Ayant perdu cette bataille, l’Etat a finalement autorisé l’émission nationale de l’empire médiatique du Milanais même si ses trouvailles (par exemple pour déjouer le fisc) ont provoqué d’innombrables procès contre le Cavaliere comme il aimait s’appeler. Quand ses accusateurs l’ont mis en difficulté, Berlusconi – déjà très riche – s’est lancé dans la politique. Pour empêcher l’Etat de s’accaparer de ses affaires, il s’accapara, lui, du pouvoir de l’Etat – et ce, grâce au puissant appareil médiatique qui le servit. La politique à ses yeux était similaire au calcio italiano, le football italien si populaire. Il a baptisé son parti Forza Italia, c’est comme si on appelait „ Allez les bleus ” un parti français! Ce qui est bon pour le sport, est bon pour la politique aussi, et surtout ce slogan passait bien sur l’écran.

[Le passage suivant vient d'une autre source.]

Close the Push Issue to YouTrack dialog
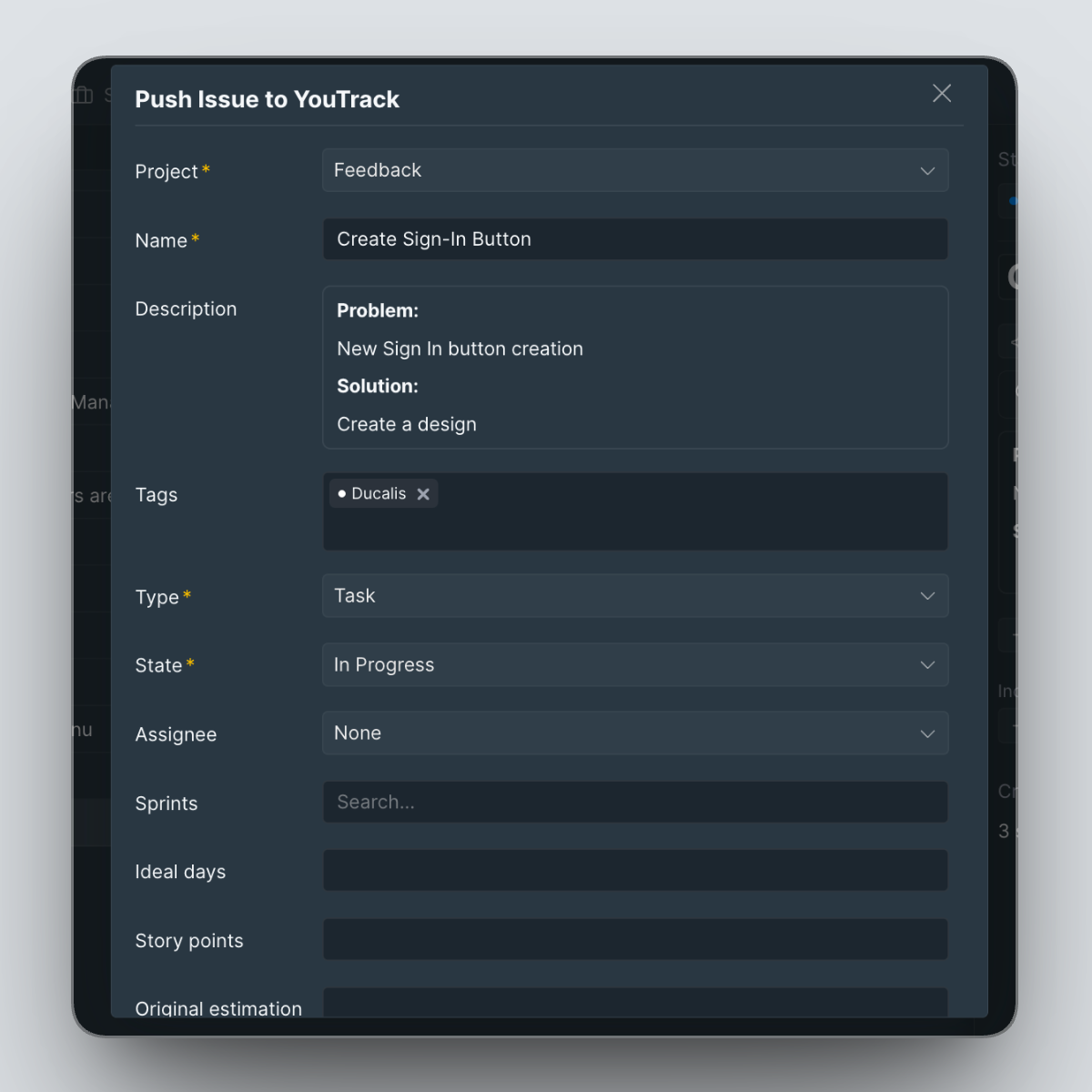 [x=942, y=94]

C’est ainsi que la puissance de la communication a contribué à la victoire de son maître – doté d’un talent certain de communication et d’orateur. Premier ministre, il a étendu son influence sur ses anciens concurrents, notamment les trois chaînes classiques de la vénérable RAI publique, en écartant plusieurs de ses critiques les plus vociférants de l’écran. Et après des décennies d’instabilité gouvernementale, c’est ainsi que s’installa un pouvoir durable, donc rassurant malgré les divers scandales financiers, politiques mais aussi les problèmes avec les femmes et la morale qui éclaboussèrent de temps en temps le règne de Silvio Berlusconi. Il fut également marqué par les protestations de masse, les grèves générales, la presse italienne de qualité souvent très hostile, les procès contre sa personne et son empire, la critique de l’étranger, de la part de ses alliés. L’homme de l’écran disposa de moyens incomparables pour maintenir son influence jusqu’au dernier moment.

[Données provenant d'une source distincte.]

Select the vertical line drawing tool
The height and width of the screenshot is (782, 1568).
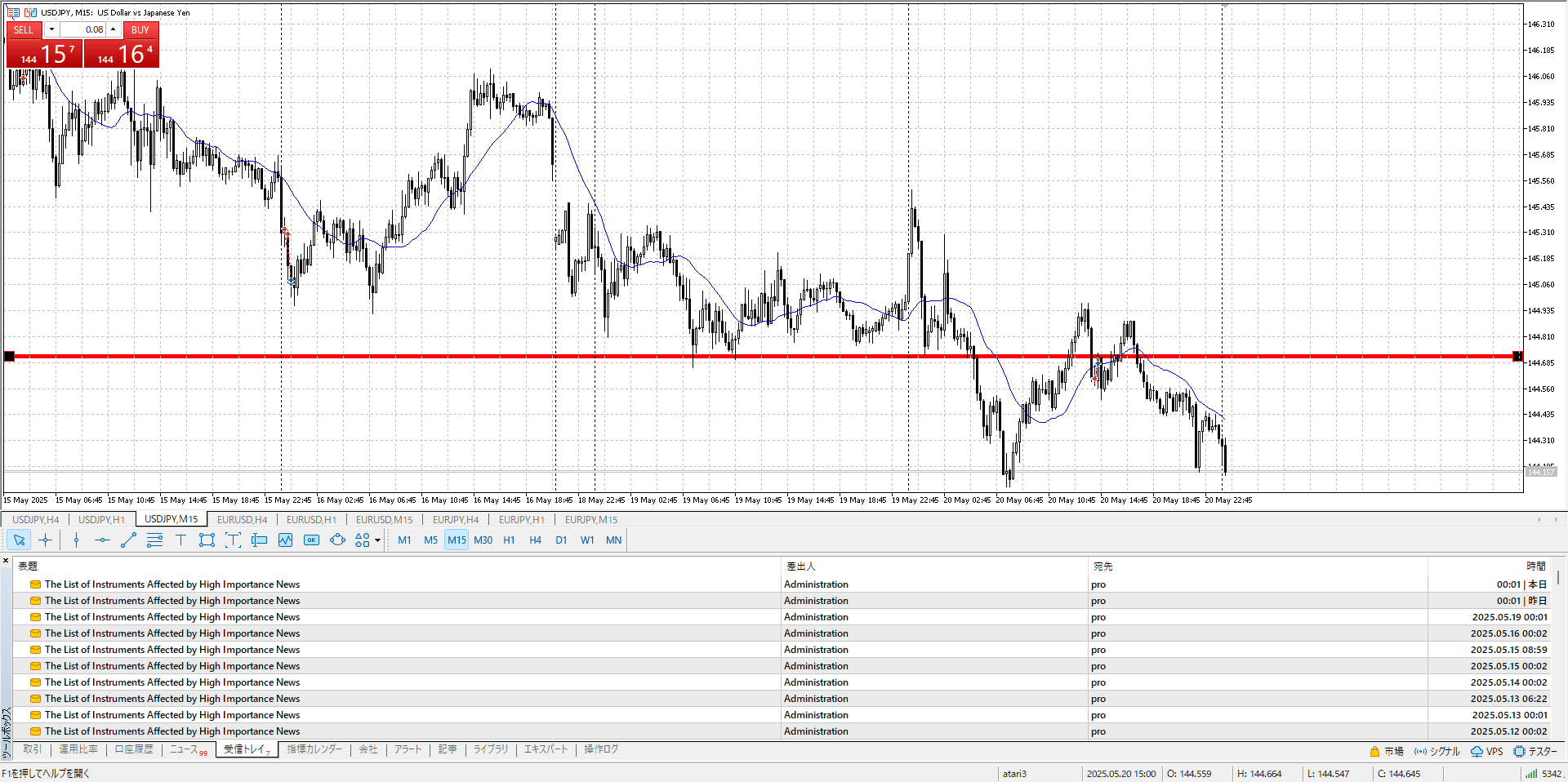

Il a fallu – après le „drame grec” de l’Euro – la menace d’une „tragédie romaine”, c’est à dire la possibilité toujours grandissante de l’effondrement de l’économie infiniment plus puissante de l’Italie, surendettée elle aussi sous le long règne si médiatique de Silvio Berlusconi, pour que la comédie se termine. Et uniquement parce que la fin de Berlusconi était préférable au chaos économique qui aurait pu anéantir toute la construction de plus en plus fragile de la zone Euro, pilier principal de notre Europe. Cela prouve que même si ces média aussi puissants soient-ils ont pu être utiles à ce politicien habile pour établir son pouvoir et également pour masquer durablement la réalité de sa chute (ou au moins pour empêcher que les gens réalisent les vraies conséquences d’une certaine politique), ils ne peuvent pas changer la réalité elle-même. Ainsi, quand l’Europe a décidé de se débarrasser de celui qu’elle considéra comme un empêcheur de tourner en rond, il Cavaliere a dû partir. La commedia è finita – dit-on.
Mais soyons prudents. Avec Berlusconi, on ne sait jamais.